◆ EXERCISE DIRECTIONS ◆
Rewrite everything from the start of the rows down to the line containing "(406, 346).", swapping "screenshot" for "screen capture" and leaving the rest unchanged.

◆ SUPPLIED INFORMATION ◆
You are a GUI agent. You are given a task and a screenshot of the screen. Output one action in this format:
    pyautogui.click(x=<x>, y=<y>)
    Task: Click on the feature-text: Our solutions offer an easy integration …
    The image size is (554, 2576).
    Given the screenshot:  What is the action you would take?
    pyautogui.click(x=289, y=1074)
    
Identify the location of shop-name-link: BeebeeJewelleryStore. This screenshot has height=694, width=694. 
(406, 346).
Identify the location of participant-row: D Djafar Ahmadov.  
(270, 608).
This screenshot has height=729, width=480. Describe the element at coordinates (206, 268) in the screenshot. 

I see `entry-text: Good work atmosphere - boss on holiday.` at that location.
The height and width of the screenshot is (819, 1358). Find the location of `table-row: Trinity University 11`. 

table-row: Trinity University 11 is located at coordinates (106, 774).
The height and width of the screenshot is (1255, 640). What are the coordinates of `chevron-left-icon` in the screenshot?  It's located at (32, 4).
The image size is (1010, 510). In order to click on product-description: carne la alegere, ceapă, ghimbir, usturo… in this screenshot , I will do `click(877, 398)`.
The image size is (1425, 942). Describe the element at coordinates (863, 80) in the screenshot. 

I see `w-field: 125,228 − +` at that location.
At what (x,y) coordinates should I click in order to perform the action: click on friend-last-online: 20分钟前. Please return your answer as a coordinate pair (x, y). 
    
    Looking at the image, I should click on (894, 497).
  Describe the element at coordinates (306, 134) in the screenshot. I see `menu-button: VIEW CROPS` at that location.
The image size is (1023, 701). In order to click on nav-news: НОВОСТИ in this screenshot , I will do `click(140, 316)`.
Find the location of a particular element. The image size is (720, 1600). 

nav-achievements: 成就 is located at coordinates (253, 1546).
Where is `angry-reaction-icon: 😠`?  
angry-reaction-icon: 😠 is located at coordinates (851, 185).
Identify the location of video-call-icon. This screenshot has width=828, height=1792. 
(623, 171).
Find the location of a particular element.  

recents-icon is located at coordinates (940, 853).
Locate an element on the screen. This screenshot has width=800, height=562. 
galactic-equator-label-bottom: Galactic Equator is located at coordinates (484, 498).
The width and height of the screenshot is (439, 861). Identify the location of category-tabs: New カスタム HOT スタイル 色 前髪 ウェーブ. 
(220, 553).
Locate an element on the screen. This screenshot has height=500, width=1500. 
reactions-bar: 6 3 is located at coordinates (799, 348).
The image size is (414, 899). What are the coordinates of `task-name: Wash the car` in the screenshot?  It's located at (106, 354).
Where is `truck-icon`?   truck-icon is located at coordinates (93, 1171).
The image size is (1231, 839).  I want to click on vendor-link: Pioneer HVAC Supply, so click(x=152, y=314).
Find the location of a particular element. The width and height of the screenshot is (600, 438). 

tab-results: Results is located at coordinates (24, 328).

◆ RESULT OF THE TASK ◆
You are a GUI agent. You are given a task and a screen capture of the screen. Output one action in this format:
    pyautogui.click(x=<x>, y=<y>)
    Task: Click on the feature-text: Our solutions offer an easy integration …
    The image size is (554, 2576).
    Given the screen capture:  What is the action you would take?
    pyautogui.click(x=289, y=1074)
    
Identify the location of shop-name-link: BeebeeJewelleryStore. This screen capture has height=694, width=694. 
(406, 346).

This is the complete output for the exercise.